═════ RECORDS TO PROCESS ═════

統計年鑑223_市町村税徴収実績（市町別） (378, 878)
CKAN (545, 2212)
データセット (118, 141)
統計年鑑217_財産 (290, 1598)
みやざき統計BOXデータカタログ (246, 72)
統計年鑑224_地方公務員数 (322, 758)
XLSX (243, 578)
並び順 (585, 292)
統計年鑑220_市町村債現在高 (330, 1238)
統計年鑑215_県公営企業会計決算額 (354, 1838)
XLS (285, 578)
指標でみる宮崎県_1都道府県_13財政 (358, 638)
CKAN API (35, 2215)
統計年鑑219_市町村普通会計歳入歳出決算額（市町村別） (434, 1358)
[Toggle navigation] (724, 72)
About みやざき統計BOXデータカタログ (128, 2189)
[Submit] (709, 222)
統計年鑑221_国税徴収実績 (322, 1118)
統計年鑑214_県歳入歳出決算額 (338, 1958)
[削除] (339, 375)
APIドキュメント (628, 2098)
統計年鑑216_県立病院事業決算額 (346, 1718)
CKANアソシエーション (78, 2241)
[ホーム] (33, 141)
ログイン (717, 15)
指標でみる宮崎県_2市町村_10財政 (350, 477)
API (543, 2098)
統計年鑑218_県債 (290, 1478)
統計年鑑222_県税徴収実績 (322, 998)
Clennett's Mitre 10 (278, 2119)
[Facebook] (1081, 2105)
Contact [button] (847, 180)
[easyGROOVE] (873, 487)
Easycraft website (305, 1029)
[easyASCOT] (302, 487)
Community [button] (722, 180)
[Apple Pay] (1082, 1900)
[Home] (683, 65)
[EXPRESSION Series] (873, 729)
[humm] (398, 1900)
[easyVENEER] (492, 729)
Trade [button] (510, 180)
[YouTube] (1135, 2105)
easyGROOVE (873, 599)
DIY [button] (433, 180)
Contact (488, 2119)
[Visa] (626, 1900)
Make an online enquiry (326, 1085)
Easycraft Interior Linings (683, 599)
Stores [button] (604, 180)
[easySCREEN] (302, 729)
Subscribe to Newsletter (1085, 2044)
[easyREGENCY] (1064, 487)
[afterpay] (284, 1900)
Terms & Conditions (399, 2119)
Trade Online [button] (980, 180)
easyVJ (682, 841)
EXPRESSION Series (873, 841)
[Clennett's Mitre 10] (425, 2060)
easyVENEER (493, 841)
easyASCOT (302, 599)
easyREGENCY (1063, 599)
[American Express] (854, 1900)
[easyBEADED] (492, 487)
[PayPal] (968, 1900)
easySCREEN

═════

## EXERCISE OBJECTIVE
Write out exactly those lines of the records above that lie from the one with "Easycraft website (305, 1029)" through the last line, including both.

## SOLUTION
Easycraft website (305, 1029)
[easyASCOT] (302, 487)
Community [button] (722, 180)
[Apple Pay] (1082, 1900)
[Home] (683, 65)
[EXPRESSION Series] (873, 729)
[humm] (398, 1900)
[easyVENEER] (492, 729)
Trade [button] (510, 180)
[YouTube] (1135, 2105)
easyGROOVE (873, 599)
DIY [button] (433, 180)
Contact (488, 2119)
[Visa] (626, 1900)
Make an online enquiry (326, 1085)
Easycraft Interior Linings (683, 599)
Stores [button] (604, 180)
[easySCREEN] (302, 729)
Subscribe to Newsletter (1085, 2044)
[easyREGENCY] (1064, 487)
[afterpay] (284, 1900)
Terms & Conditions (399, 2119)
Trade Online [button] (980, 180)
easyVJ (682, 841)
EXPRESSION Series (873, 841)
[Clennett's Mitre 10] (425, 2060)
easyVENEER (493, 841)
easyASCOT (302, 599)
easyREGENCY (1063, 599)
[American Express] (854, 1900)
[easyBEADED] (492, 487)
[PayPal] (968, 1900)
easySCREEN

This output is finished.